Dataset entries:
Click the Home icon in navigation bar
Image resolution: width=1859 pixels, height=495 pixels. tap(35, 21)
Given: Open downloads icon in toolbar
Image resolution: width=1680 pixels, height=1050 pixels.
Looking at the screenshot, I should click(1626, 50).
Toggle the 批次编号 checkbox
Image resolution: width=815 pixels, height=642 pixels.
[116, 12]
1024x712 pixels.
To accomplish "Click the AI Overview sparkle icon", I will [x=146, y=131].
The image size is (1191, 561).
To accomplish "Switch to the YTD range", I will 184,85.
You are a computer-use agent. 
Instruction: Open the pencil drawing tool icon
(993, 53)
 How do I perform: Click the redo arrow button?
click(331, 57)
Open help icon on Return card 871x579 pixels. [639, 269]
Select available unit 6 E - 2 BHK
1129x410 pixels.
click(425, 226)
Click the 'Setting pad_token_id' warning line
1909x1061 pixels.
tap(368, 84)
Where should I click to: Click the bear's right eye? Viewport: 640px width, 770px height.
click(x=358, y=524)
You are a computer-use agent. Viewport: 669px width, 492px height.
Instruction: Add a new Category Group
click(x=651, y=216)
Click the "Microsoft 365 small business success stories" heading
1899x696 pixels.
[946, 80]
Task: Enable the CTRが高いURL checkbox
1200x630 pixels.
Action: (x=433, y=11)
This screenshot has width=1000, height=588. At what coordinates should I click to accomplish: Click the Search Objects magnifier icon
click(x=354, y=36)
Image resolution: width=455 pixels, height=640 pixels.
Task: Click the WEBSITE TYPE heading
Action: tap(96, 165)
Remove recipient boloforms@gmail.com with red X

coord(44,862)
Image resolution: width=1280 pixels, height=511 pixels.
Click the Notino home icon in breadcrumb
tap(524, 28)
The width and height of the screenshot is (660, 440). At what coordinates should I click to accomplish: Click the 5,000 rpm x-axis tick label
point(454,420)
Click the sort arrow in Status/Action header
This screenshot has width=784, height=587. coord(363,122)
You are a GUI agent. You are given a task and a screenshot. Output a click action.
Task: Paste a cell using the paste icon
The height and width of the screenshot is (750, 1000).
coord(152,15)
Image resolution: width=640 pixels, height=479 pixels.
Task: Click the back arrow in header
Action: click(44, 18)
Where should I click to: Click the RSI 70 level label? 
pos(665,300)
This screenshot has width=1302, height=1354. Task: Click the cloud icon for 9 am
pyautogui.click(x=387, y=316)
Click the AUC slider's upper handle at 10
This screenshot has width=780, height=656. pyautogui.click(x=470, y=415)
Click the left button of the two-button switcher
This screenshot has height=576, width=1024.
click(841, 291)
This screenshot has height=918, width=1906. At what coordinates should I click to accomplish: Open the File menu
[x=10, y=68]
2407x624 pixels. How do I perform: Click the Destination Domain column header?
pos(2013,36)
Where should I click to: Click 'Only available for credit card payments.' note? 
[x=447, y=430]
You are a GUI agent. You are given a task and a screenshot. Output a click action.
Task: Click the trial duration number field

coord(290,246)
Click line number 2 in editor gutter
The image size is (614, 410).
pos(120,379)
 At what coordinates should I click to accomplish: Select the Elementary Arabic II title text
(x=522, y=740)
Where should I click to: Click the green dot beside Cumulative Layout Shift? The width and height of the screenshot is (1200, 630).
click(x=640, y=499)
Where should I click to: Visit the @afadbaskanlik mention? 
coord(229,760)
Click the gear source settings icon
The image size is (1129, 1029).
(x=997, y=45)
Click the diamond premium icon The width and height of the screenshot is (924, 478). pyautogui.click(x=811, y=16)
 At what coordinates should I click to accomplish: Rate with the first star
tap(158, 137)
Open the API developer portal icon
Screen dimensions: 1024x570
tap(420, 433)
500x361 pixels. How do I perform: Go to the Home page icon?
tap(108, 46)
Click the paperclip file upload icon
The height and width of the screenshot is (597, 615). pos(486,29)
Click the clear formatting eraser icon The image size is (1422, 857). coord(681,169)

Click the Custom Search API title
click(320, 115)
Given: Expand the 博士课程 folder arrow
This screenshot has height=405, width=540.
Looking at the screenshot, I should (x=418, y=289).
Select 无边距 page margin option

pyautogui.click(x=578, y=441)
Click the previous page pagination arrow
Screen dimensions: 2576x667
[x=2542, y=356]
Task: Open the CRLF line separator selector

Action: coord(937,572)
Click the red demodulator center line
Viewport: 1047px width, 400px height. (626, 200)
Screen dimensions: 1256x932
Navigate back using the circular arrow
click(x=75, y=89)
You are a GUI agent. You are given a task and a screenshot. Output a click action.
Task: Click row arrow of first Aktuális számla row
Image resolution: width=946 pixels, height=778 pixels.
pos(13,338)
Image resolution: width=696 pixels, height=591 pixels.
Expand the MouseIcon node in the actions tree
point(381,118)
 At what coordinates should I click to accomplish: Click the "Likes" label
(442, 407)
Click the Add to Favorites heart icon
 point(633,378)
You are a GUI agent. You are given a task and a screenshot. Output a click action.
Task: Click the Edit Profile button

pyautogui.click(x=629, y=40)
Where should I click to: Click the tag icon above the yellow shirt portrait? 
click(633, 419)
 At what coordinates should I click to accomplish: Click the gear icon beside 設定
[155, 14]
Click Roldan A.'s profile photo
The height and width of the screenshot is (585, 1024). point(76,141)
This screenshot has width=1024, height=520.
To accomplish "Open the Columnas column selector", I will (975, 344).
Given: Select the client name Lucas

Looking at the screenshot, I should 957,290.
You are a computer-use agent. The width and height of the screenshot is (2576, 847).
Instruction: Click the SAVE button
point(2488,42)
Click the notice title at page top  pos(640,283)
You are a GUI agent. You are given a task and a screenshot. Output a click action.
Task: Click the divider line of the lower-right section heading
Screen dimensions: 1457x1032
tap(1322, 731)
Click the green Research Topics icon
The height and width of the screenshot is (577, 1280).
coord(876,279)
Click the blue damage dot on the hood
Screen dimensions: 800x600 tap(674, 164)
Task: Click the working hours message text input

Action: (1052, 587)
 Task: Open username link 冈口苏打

◆ **PROBLEM TO WORK ON**:
Only these are to be transcribed: the line with "Task: Click the divider" and every line after it through the last line of the entries, each exactly.

◆ **EXPECTED OUTPUT**:
Task: Click the divider line of the lower-right section heading
Screen dimensions: 1457x1032
tap(1322, 731)
Click the green Research Topics icon
The height and width of the screenshot is (577, 1280).
coord(876,279)
Click the blue damage dot on the hood
Screen dimensions: 800x600 tap(674, 164)
Task: Click the working hours message text input

Action: (1052, 587)
 Task: Open username link 冈口苏打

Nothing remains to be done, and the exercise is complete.